**Task statement**
Find every line below with "will" in it and give only how many there are.

**Task input**
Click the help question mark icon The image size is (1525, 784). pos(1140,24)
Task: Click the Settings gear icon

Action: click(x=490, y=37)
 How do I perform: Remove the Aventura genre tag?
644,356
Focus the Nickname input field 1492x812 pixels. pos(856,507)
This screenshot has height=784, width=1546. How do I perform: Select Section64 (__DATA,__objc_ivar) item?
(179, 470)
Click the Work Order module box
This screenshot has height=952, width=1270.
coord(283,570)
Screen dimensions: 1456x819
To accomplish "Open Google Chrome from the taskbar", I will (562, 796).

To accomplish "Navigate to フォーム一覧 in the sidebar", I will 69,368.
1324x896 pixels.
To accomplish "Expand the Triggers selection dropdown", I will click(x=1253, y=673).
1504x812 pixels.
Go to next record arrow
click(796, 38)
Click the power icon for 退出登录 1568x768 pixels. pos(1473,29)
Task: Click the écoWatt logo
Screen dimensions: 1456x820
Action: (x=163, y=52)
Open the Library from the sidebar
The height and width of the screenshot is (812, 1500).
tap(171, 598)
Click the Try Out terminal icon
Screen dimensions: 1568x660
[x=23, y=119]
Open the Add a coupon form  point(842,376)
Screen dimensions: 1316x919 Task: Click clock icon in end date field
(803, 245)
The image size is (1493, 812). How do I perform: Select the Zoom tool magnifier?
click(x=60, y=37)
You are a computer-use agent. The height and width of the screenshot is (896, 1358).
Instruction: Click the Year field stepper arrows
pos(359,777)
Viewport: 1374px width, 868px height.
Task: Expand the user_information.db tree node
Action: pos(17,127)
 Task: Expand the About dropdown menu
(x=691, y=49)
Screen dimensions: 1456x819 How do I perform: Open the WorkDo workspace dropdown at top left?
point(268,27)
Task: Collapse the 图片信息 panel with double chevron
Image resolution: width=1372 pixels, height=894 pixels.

**Solved problem**
3